The table below shows what happens to Spanish Mountain at a 5% discount rate when different gold prices are applied to a constant cost scenario. Management believes that its metallurgical studies are already at a PFS level and believes that its main focus during 2011 will be to establish the engineering associated with the mining plan and to upgrade the resource to a properly qualified proven and probable reserve. The company chose to pursue a 40,000 tpd operation in part to pass the 150,000 oz per year hurdle many investors perceive as important, and because it believes that infill and expansion drilling will deliver the ounces needed to support a mining operation well beyond the 9-10 years implied by the current resource. About a third of the proposed 2011 $6 million program is devoted to converting the AGP resource into a reserve with minimal loss, while the rest is devoted to exploring on the edges of the deposit to beef up mining parameters (ie geotechnical drilling) and perhaps to recover laterally or at depth the ounces that AGP was forced to discard when it applied its resource estimation rules to Spanish Mountain.
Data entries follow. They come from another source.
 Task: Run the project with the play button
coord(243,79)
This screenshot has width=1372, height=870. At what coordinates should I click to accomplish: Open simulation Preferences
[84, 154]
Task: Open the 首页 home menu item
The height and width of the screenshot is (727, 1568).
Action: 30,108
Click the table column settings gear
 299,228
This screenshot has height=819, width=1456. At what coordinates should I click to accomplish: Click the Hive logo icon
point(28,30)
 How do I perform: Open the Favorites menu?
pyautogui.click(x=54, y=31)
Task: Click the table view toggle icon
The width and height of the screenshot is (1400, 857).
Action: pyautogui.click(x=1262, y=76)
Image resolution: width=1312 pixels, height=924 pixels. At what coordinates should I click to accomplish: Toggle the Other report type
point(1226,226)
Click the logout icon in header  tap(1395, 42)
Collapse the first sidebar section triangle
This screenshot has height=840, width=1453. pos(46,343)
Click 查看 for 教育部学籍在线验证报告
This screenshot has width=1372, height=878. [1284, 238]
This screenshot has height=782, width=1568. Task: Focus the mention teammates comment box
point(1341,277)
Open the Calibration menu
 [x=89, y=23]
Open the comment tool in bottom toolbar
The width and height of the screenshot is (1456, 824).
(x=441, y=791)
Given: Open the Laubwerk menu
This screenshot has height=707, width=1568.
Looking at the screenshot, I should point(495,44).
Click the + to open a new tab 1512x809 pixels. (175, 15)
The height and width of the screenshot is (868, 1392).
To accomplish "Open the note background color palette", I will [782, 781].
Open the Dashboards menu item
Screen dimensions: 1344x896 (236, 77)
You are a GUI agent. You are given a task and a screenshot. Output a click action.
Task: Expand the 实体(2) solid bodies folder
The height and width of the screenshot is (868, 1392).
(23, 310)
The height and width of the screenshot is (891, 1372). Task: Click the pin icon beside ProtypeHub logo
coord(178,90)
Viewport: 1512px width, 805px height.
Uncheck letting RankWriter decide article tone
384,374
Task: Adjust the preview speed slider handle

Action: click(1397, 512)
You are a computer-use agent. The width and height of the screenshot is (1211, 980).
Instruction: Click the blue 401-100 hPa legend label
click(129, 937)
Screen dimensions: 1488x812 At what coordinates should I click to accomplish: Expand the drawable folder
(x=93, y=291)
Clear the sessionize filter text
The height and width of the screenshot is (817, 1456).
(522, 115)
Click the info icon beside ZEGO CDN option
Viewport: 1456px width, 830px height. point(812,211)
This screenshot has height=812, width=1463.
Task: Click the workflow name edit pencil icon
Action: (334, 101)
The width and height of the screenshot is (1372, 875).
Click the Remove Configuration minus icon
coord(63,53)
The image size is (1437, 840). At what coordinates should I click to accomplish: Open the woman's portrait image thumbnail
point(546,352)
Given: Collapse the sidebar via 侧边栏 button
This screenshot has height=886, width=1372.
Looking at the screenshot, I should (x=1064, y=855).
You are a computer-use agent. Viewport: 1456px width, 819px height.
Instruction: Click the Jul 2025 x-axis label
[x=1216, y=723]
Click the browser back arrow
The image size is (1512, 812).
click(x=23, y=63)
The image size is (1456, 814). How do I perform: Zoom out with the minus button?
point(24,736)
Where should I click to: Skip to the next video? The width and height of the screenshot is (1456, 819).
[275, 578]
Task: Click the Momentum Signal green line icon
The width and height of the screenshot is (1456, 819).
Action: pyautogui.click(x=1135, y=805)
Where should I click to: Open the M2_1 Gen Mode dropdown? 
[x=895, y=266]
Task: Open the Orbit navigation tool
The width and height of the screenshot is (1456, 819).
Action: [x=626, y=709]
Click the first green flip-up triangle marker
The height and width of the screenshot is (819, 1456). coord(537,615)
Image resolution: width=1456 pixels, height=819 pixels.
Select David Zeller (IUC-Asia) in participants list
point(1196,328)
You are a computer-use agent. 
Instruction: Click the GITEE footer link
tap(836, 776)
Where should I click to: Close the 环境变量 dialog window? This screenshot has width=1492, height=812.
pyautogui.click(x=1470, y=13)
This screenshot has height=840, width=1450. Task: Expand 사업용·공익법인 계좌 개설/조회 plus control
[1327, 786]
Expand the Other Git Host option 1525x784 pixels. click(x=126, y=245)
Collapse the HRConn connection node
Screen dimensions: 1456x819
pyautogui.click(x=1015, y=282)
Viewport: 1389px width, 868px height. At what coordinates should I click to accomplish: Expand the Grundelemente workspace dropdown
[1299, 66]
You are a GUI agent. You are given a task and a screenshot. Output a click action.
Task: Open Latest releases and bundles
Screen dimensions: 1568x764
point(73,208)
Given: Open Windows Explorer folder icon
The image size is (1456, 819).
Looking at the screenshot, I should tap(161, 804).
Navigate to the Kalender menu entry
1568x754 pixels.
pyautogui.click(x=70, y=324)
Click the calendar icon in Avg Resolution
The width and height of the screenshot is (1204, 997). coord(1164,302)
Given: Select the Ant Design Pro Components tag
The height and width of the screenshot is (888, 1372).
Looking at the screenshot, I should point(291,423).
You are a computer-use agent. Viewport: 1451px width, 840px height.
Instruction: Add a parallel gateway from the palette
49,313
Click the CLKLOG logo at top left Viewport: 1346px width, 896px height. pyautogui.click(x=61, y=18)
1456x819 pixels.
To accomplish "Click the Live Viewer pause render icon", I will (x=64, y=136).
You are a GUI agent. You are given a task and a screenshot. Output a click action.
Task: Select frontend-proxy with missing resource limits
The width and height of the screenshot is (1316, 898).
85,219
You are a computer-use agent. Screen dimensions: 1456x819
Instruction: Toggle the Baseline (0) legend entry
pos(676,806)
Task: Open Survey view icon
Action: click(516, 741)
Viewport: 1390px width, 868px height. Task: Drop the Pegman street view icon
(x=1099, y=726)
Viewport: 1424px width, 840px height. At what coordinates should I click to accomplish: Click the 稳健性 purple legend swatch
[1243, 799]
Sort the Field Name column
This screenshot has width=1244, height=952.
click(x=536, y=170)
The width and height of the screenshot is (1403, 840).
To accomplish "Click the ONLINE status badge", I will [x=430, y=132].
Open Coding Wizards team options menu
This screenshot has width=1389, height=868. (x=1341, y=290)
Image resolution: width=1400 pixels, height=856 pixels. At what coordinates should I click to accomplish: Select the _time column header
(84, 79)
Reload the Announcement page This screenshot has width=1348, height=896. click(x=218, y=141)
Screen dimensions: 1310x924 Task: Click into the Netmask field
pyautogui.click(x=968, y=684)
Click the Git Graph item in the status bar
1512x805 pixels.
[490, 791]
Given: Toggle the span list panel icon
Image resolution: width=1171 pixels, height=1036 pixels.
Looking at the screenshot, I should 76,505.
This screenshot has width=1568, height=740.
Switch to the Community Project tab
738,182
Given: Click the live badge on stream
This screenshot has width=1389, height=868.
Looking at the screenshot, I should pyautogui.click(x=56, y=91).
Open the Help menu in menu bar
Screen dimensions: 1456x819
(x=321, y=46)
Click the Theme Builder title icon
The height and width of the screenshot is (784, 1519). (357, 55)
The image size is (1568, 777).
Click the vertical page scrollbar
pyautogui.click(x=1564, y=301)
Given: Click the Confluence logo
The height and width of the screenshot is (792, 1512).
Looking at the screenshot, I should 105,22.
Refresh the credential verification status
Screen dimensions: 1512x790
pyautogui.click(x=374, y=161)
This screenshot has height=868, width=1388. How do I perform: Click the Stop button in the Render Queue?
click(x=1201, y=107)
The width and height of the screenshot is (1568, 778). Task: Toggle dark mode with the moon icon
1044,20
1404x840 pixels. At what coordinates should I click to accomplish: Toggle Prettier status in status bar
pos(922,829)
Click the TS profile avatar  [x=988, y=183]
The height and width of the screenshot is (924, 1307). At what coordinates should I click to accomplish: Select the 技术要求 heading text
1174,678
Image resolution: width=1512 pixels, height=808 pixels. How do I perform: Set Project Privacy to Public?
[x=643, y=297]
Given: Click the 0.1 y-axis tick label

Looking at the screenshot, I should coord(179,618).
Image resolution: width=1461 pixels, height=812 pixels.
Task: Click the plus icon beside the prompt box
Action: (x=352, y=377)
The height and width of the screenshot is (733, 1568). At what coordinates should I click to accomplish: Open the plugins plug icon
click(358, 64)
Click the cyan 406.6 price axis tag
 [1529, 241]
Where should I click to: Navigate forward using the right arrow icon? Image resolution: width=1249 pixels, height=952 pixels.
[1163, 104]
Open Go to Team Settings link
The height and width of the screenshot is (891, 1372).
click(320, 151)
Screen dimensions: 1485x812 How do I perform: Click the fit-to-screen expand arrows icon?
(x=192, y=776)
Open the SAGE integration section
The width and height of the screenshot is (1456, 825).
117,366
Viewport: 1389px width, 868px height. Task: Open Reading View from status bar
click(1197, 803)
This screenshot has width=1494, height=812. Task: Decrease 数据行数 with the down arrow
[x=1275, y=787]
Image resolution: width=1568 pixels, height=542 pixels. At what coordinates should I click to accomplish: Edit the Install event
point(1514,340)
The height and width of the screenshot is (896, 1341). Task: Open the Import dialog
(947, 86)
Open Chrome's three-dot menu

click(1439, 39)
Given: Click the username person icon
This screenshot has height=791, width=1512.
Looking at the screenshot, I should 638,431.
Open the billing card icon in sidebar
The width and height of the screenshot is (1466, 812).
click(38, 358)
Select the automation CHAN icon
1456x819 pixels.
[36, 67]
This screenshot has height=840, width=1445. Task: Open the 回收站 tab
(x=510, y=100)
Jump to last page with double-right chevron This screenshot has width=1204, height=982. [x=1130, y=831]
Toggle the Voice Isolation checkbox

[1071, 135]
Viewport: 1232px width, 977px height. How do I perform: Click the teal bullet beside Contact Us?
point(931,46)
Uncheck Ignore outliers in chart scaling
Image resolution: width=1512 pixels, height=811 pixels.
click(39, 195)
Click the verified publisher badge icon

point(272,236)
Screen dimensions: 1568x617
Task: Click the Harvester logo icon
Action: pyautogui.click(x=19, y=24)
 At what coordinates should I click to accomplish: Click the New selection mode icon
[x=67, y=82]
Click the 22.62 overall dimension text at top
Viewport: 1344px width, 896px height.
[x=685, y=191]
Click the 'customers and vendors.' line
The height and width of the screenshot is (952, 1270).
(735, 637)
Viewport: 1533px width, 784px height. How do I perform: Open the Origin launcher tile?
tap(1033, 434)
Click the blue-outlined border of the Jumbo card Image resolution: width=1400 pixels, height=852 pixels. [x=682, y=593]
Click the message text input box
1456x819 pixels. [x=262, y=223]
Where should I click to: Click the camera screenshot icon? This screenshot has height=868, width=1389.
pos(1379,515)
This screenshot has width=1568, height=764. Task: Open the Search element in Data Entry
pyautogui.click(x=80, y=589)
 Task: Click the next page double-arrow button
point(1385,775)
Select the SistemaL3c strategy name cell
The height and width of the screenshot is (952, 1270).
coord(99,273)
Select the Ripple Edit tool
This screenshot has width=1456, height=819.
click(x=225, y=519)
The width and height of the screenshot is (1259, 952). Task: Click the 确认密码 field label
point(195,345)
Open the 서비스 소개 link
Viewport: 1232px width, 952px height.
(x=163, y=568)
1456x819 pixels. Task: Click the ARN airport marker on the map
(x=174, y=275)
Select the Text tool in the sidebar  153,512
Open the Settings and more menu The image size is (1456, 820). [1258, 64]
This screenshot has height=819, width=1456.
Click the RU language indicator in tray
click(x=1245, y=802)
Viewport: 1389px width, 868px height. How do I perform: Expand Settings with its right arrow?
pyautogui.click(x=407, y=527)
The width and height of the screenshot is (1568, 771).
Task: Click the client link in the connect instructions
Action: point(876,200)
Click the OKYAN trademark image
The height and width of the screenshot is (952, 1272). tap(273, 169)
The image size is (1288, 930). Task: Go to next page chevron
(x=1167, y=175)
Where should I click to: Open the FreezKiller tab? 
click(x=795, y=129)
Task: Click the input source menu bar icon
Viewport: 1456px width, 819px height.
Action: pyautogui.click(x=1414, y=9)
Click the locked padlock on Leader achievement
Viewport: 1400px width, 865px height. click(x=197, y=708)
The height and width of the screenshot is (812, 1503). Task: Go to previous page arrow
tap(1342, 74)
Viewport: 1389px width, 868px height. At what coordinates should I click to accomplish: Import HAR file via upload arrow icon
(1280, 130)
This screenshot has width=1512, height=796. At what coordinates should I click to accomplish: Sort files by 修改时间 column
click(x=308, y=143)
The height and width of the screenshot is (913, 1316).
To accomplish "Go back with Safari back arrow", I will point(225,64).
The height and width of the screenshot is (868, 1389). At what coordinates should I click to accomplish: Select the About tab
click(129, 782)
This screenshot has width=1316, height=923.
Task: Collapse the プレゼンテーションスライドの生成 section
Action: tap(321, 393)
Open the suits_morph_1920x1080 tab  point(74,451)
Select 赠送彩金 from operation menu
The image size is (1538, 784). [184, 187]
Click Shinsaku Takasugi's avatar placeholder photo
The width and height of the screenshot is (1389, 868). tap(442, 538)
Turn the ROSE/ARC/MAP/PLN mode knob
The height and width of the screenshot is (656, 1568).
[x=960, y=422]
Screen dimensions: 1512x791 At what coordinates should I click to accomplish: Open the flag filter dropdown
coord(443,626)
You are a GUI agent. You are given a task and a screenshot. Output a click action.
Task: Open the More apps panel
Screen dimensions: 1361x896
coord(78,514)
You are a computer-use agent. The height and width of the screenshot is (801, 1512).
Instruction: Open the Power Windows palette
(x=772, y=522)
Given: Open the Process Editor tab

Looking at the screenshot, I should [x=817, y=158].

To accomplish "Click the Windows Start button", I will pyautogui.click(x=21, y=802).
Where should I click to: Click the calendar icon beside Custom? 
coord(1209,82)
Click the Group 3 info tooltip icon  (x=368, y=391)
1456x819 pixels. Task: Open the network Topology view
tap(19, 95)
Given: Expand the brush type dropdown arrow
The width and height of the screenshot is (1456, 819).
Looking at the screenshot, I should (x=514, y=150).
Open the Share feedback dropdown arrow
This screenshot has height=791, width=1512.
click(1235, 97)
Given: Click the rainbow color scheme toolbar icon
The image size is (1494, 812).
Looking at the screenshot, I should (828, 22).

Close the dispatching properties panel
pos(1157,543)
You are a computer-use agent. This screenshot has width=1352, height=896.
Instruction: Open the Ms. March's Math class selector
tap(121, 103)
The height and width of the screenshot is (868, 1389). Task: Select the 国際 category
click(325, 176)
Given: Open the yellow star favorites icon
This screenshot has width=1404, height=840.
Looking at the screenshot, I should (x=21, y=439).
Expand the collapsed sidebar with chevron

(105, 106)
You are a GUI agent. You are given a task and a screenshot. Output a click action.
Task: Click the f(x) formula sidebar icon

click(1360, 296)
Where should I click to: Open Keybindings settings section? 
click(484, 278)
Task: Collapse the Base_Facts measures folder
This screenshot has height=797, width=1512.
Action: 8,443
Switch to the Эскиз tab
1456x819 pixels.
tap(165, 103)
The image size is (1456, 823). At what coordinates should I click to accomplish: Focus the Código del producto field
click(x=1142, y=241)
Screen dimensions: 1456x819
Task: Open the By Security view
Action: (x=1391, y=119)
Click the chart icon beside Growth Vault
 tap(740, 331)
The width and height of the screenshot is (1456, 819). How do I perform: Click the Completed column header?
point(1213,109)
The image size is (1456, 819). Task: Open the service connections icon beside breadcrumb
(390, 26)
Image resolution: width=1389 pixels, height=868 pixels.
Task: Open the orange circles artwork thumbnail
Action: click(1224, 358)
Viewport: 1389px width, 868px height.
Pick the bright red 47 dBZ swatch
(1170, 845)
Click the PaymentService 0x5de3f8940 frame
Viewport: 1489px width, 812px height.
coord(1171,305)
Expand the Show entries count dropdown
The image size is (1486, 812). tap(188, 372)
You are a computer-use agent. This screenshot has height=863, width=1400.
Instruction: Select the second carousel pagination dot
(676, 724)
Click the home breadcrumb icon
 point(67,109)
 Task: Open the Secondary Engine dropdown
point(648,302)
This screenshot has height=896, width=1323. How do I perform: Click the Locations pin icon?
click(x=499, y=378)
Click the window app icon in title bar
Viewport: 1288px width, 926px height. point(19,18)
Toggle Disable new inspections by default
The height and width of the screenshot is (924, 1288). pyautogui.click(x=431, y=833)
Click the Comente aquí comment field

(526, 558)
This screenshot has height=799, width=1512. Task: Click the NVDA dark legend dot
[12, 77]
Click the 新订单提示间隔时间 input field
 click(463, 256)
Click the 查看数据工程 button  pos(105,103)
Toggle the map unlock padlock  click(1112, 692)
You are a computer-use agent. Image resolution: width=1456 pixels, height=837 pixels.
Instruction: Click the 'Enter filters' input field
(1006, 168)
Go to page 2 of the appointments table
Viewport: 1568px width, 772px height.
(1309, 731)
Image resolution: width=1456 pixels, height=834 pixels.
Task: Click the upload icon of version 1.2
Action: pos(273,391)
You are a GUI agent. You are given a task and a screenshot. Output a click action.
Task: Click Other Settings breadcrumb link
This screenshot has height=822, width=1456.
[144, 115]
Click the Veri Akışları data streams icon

Cash Flow Metal Price Sensitivity Analysis
|Spanish Mountain Gold Corp||Spanish Mountain||BC - Canada|
|Parameter Source:||Spanish Mtn PEA Nov 2010||Scenario Author:||JK||Primary Metal:||Gold|
|Metal Price $/oz :||$1,044||$1,378||$1,050||$1,100||$1,600||$2,000|
|Rock Value $/t:||$15.41||$20.34||$15.50||$16.23||$23.61||$29.51|
|Pre Tax NPV:||$36,147,535||$471,803,158||$43,332,261||$108,647,946||$761,804,801||$1,284,330,285|
|Pre Tax NPV:||$36,147,535||$471,803,158||$43,332,261||$108,647,946||$761,804,801||$1,284,330,285|
|After Tax NPV:||$980||$292,236,539||$4,976,160||$49,538,468||$483,070,377||$825,019,956|
|After Tax Cdn Price/Share:||$0.00||$1.72||$0.03||$0.29||$2.84||$4.85|
|Internal Rate of Return:||5.0%||21.5%||5.3%||7.9%||31.2%||47.3%|
|Mine Parameters||Cost Parameters||Other Parameters|
|Tonnage||116,906,000||Capital Cost||$447,000,000||Fully Diluted||169,986,433|
|Grade||0.51||Annual Sustaining Cost||$0||Net Interest||100.0%|
|Primary Metal||Gold||Net Smelter Royalty||0.8%||CAPEX Funding||100% Equity|
|Primary Recovery||90%||Marketing Cost||0.0%||Years to Startup||1|
|Primary Production||206,604 oz
||Mining Cost $/t||$1.54||Mine Life||9|
|Mining Method||Open-Pit||Processing Cost $/t||$5.12||CAD:USD Exchange Rate||1.00|
|Processing Method||Milling||Transportation Cost $/t||$0.00||Discount Rate||5%|
|Milling Rate tpd||40,000||Smelting Cost $/t conc||$0.00||Tax Rate||35%|
|Operating Days||350||G&A Cost $/t||$0.38||Payback Tax Holiday||Yes|
|Ore Mined Annually (t)||14,000,000||Reclamation Cost $/t||$0.00||Cost Inflator||0%|
|Waste to ore Ratio||2.00||Miscellaneous Cost $/t||$0.00|
|Concentrate||0.0%||Total Operating Cost $/t||$10.12||Currency||USD|
Conclusion: Spanish Mountain has put a lot of effort into demonstrating that what was once viewed as a quirky quartz vein controlled gold system is in fact part of an overall sediment hosted bulk tonnage gold system which lends itself to economies of scale when open pit mining is brought to bear. The PEA makes clear that Spanish Mountain is not an overlooked jewel that should have been brought into production during the past 30 years. It does, however, show that if the trend toward a higher real price for gold is not only real but sustainable, Spanish Mountain will deserve to be put into production.